By Barry Burd

The skeletal TV app that Android Studio creates contains too much code for leisurely bedside reading. Here, you will see an app that’s scaled down from Android Studio’s skeletal app. This app illustrates the backbone features in the skeletal app.

A super simple sample of an app for Android TV.

A super simple sample.

This illustrates this simple app’s behavior.

The user moves to a movie item.

The user moves to a movie item.

This example app starts with this layout.

<LinearLayout xmlns:android=
“http://schemas.android.com/apk/res/android”
android:layout_width=“match_parent”
android:layout_height=“match_parent”
android:orientation=“vertical”>
<fragment android:name=
“android.support.v17.leanback.app.BrowseFragment”
android:id=“@+id/browse_fragment”
android:layout_width=“match_parent”
android:layout_height=“match_parent” />
</LinearLayout>

The layout contains only one element — an instance of Android’s pre-declared BrowseFragment class. A BrowseFragment is an elaborate layout element consisting of one or more rows. Each row has a header and several “movie” items.

The app’s main activity grabs the layout’s BrowseFragment and populates it with data. The main activity is shown below.

package com.allmycode.catalogbrowser;
import android.app.Activity;
import android.app.FragmentManager;
import android.os.Bundle;
import android.support.v17.leanback.app.BrowseFragment;
import
android.support.v17.leanback.widget.ArrayObjectAdapter;
import android.support.v17.leanback.widget.HeaderItem;
import android.support.v17.leanback.widget.ListRow;
import android.support.v17.leanback.widget.ListRowPresenter;
public class BrowseMediaActivity extends Activity {
protected BrowseFragment mBrowseFragment;
@Override
protected void onCreate(Bundle savedInstanceState) {
super.onCreate(savedInstanceState);
setContentView(R.layout.browse_fragment);
final FragmentManager fragmentManager =
getFragmentManager();
mBrowseFragment = (BrowseFragment) fragmentManager.
findFragmentById(R.id.browse_fragment);
mBrowseFragment.
setHeadersState(BrowseFragment.HEADERS_ENABLED);
mBrowseFragment.
setTitle(getString(R.string.app_name));
mBrowseFragment.setBadgeDrawable(getResources().
getDrawable(R.drawable.ic_launcher, null));
buildRowsAdapter();
}
private ArrayObjectAdapter mRowsAdapter;
private static final int NUM_ROWS = 4;
private void buildRowsAdapter() {
mRowsAdapter =
new ArrayObjectAdapter(new ListRowPresenter());
for (int i = 0; i < NUM_ROWS; ++i) {
ArrayObjectAdapter listRowAdapter =
new ArrayObjectAdapter(new CardPresenter());
listRowAdapter.add(“Media Item “ + i + “.1”);
listRowAdapter.add(“Media Item “ + i + “.2”);
listRowAdapter.add(“Media Item “ + i + “.3”);
HeaderItem header =
new HeaderItem(i, “Category “ + i);
mRowsAdapter.add
(new ListRow(header, listRowAdapter));
}
mBrowseFragment.setAdapter(mRowsAdapter);
}
}

Each row consists of a heading and a bunch of individual items. For example, the selected row’s heading contains the text Category 1, and the row’s items (like all other items) display the slanted Movie! graphic. The code above puts these things onto the screen.

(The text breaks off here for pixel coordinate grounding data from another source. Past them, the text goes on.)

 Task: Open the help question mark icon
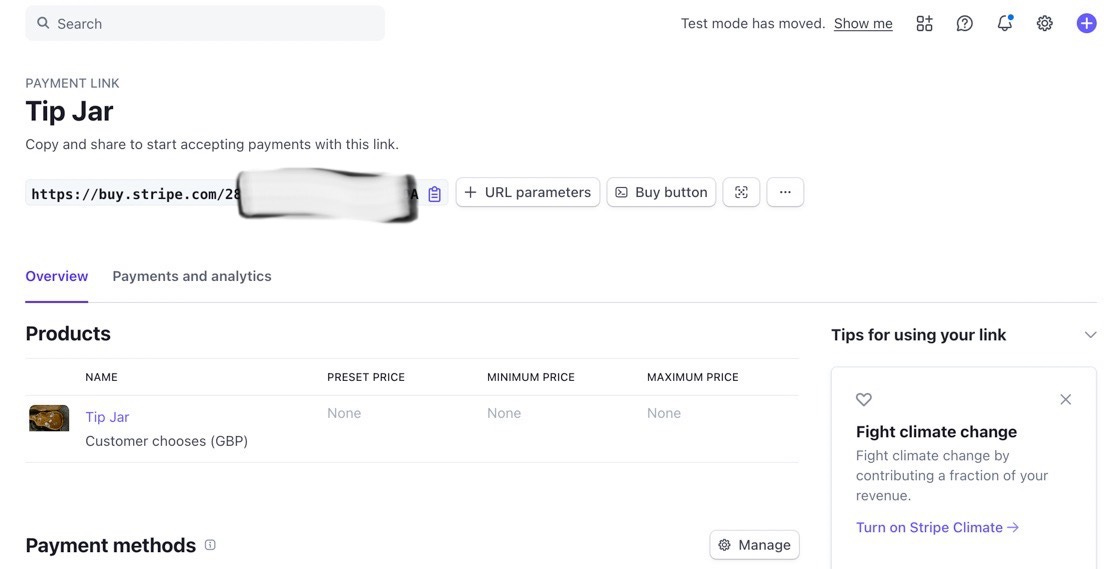click(964, 23)
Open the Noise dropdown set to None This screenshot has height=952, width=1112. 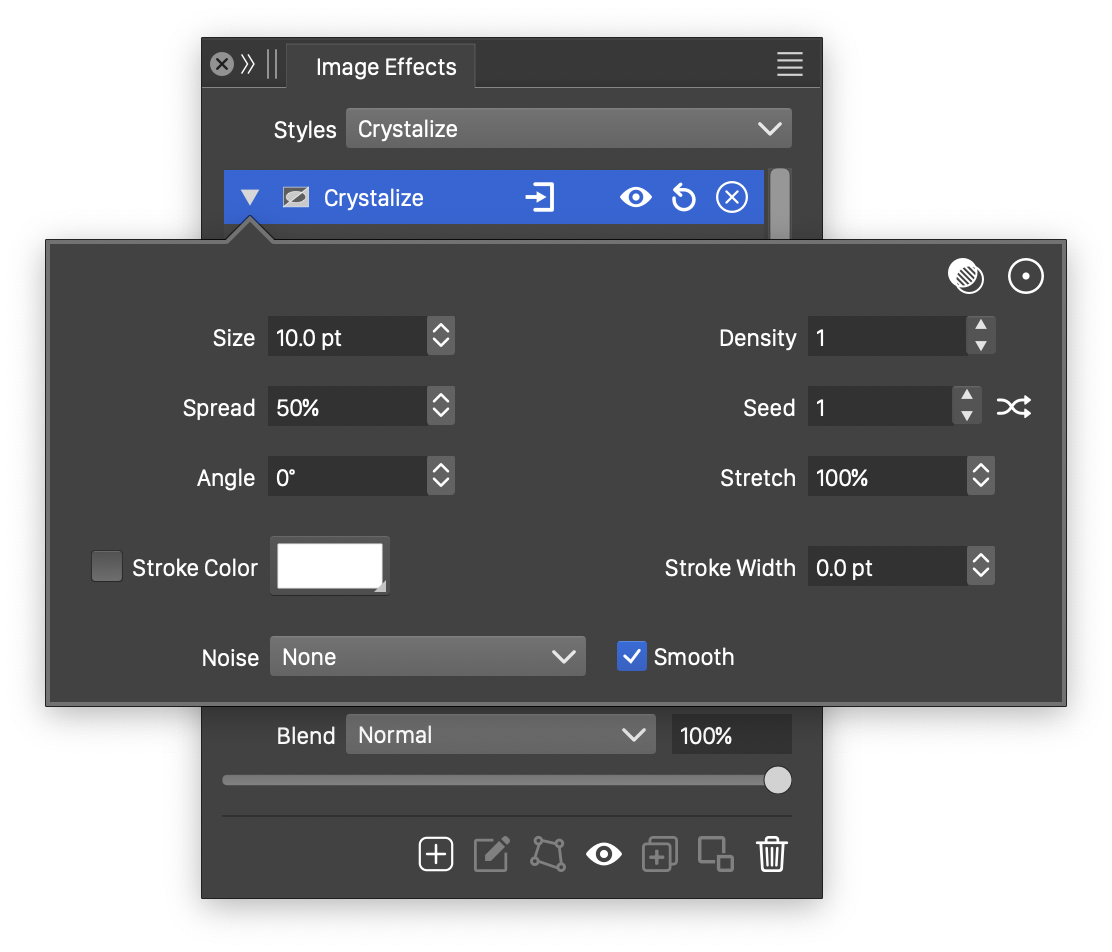pos(427,657)
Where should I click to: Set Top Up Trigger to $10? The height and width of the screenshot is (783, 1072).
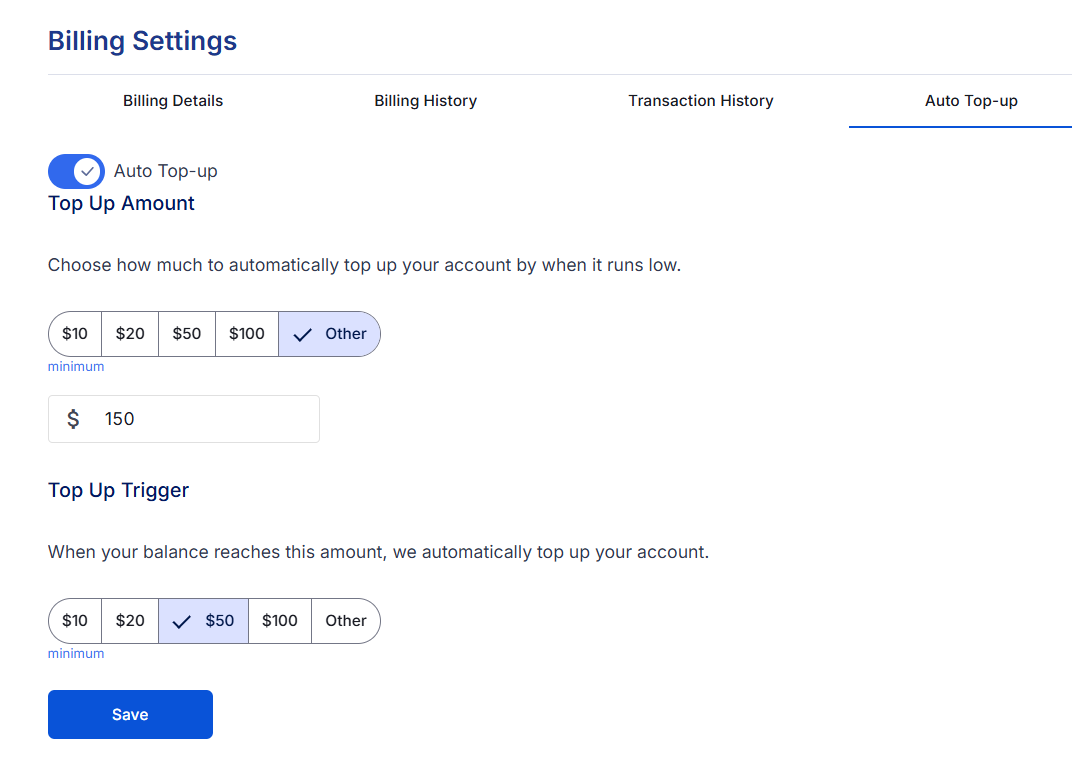pyautogui.click(x=75, y=621)
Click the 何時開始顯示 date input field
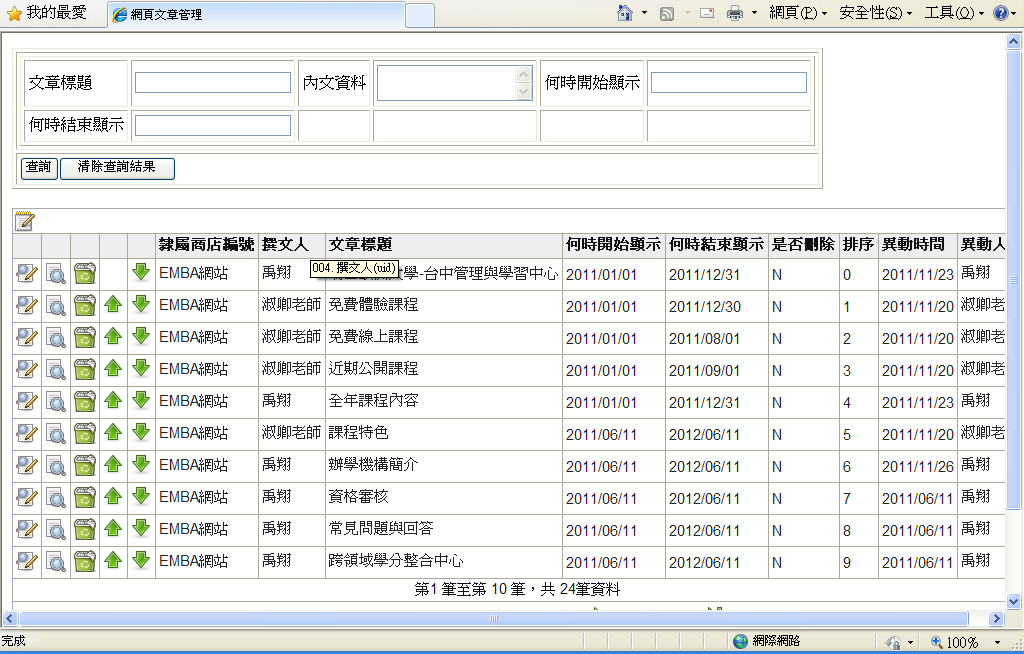Image resolution: width=1024 pixels, height=654 pixels. tap(728, 83)
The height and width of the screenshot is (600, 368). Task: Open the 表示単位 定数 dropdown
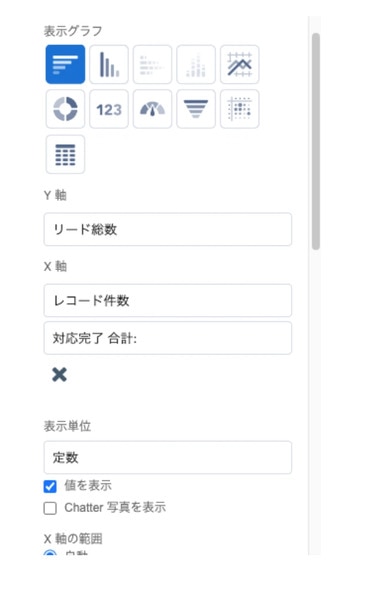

The body of the buildRowsAdapter method contains a for loop. The loop performs an iteration for each row. During one loop iteration, three calls to listRowAdapter.add create the movies in a row, and a call to the HeaderItem constructor creates a category heading (such as the Category 1 heading). At the end of a loop iteration, the call to mRowsAdapter.add puts the entire row onto the user’s screen.